Start At The Beginning
Once you’ve made the decision to use Web video as a means to promote your company you have to decide if this is a project you are going to take-on in-house or outsource to professionals. Decisions. Decisions. Producing an in-house video campaign would, of course, be the cheapest solution assuming you have all the hardware and software, plus the technical, production, and marketing communication expertise to complete the task. If you don’t have all these assets at your disposal you’ll probably need to hire someone to help produce what you need, assuming that is, you actually know what you need.
Often the most critical issue in producing a Web video campaign is not how or even who produces the video but rather what you present. If you’ve already started to list the dozens of features you offer – stop! The most important element of your presentation is defining what makes you special. To determine what makes you special you need to answer the question why should anybody care; in more marketing lingo, what is your emotional value proposition? Once you have a handle on your EVP, you need to develop an affordable conceptual framework in order to present it.

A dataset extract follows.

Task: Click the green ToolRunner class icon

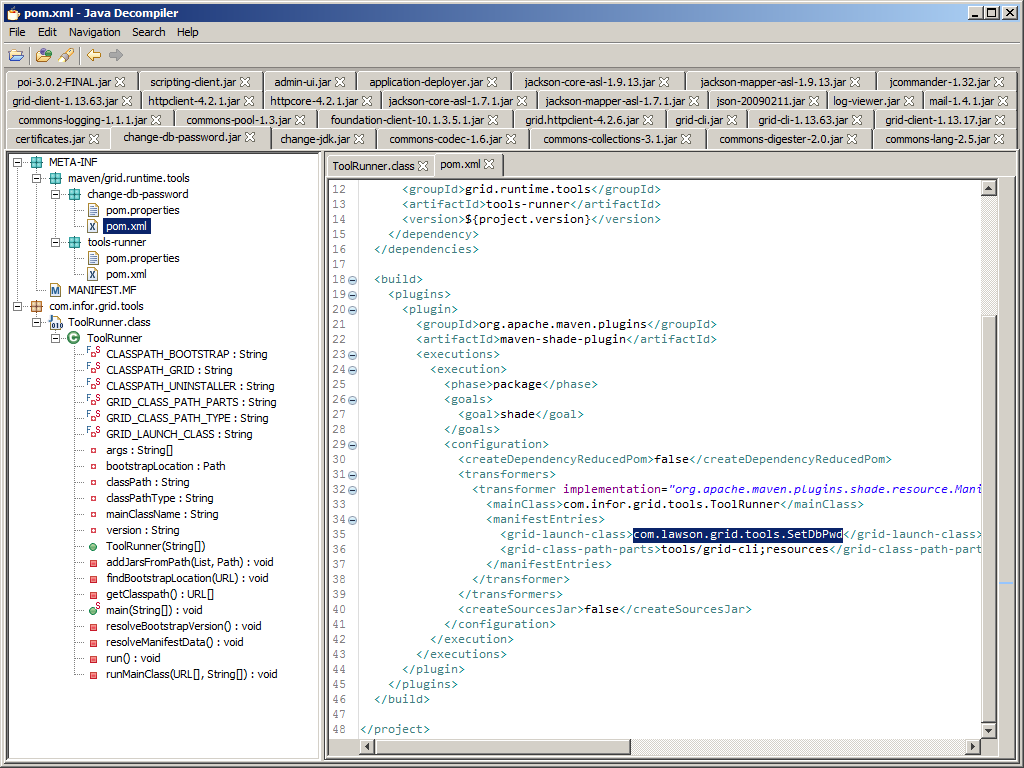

These are not easy questions to answer even for people who are in the video production business. Knowing what to do is not the same as knowing how to do it. It is the main reason you should hire a professional Web video marketing communication company to produce your video campaign and not a wedding videographer or one of those cookie-cutter operations with all the interchangeable pretty people ready to spout inane platitudes. The presentation solution requires more than mere technical expertise, it requires extensive business experience, and a
grasp of what makes people tick.
Of Course This Article is Self-Serving
Being in the Web video production business, we of course would like every company interested in Web video to hire someone like us, mostly us, but whether you hire a professional or do it yourself, it is important to understand how to connect to an audience in order to make an impression and hopefully increase your customer base.
The Customer Is Not Always Right
Most customers are desperate for help but fear being taken for a financial ride by some fast-talking charlatan, or more likely today, some anonymous website that lacks any human component. As a consequence customers rely on what they think they know. Not knowing what you need to know can create a false sense of confidence leading to poor decision-making: a cognitive bias known as the Dunning-Kruger effect. This is not some ivory tower notion only useful to academics; it is one of the main reasons consumers are so cynical about everything from advertisements to politics. Unhappy consumers are a direct result of poor decision-making based on false expectations created by a lack of understanding, and frustration caused by the illusion that they know more than they do. The prime culprit is the universally accepted sales technique of telling people what they want, or expect, to hear rather than what they need to hear.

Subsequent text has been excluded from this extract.